By bansidh on 08/23/2006 at 1:03:33
Pardons are forever
The lawyers on the progressive side should be preparing arguments that Bush can't pardon anyone whose testimony could help impeach and convict George Bush himself. The only limitation on presidential pardons is "in cases of impeachment" (U.S. Constitution, Article 2, Section 2). http://www.law.cornell.edu/constitution/constitution.articleii.html If a president can pardon people whose testimony could help him get impeached and/or convicted, this exception is meaningless. Carolyn Kay MakeThemAccountable.com
By Caro on 08/23/2006 at 3:02:58
Pardons are forever
The 'pardons' have already been started. A move to relieve Ken Lay from past verdicts was placed in motion. Now that he is deceased the verdict is removable, I suppose. So if Ken Lay should ever show up again tthere would be nothing on the books about him. So he goes free. Thanks to whoever donated their body to be cremated in his absence.

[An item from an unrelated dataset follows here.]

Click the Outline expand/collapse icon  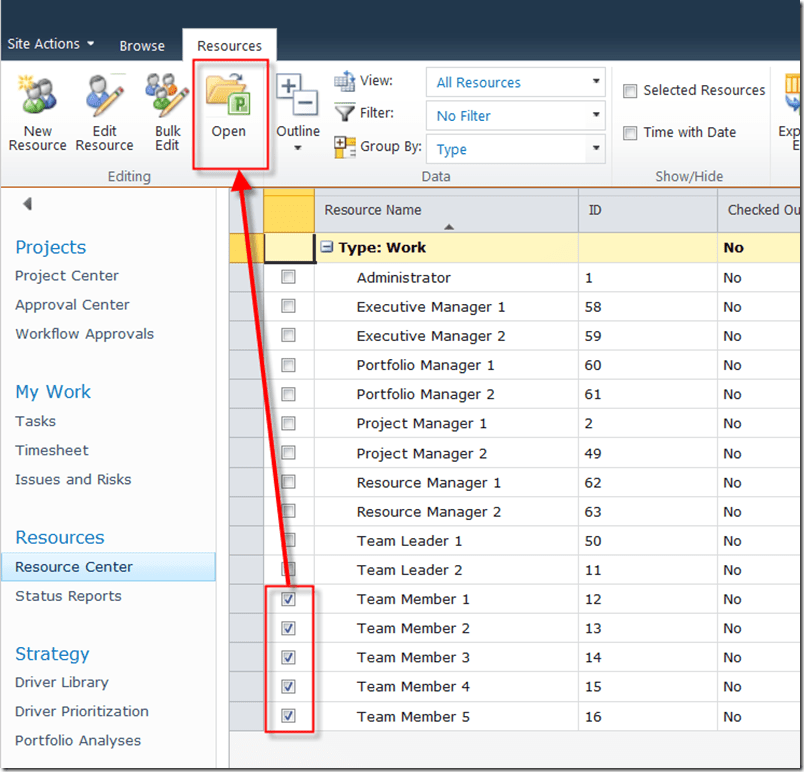coord(297,98)
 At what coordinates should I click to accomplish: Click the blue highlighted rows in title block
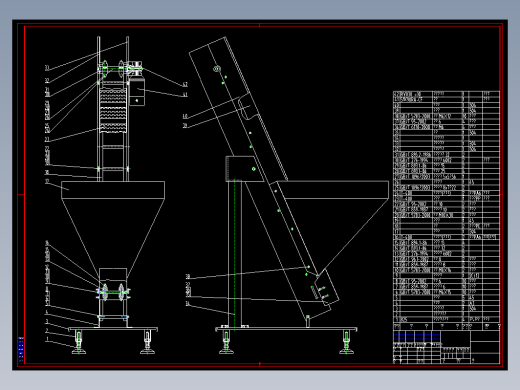pyautogui.click(x=417, y=336)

By Cole on 08/23/2006 at 10:00:14
Pardons are forever
How many times are we going to defeat Iraq. We beat them up in the Gulf war 1 and 2. We starved them to death during the Clinton years plus we bomb the hell out of them. What the hecks is left! Civilians! Is Bush going to beat Iraq up until they accept our hospitality! Unless Iraq is Pro/Bush they are not going to survive. Iran was a democracy until we overthrew them. I guess when Iran demanded a fair shake from its oil from the British, we the people decided they were to stupid to govern themselves. Bush is not going to leave Iraq until he gets his hands on all that oil!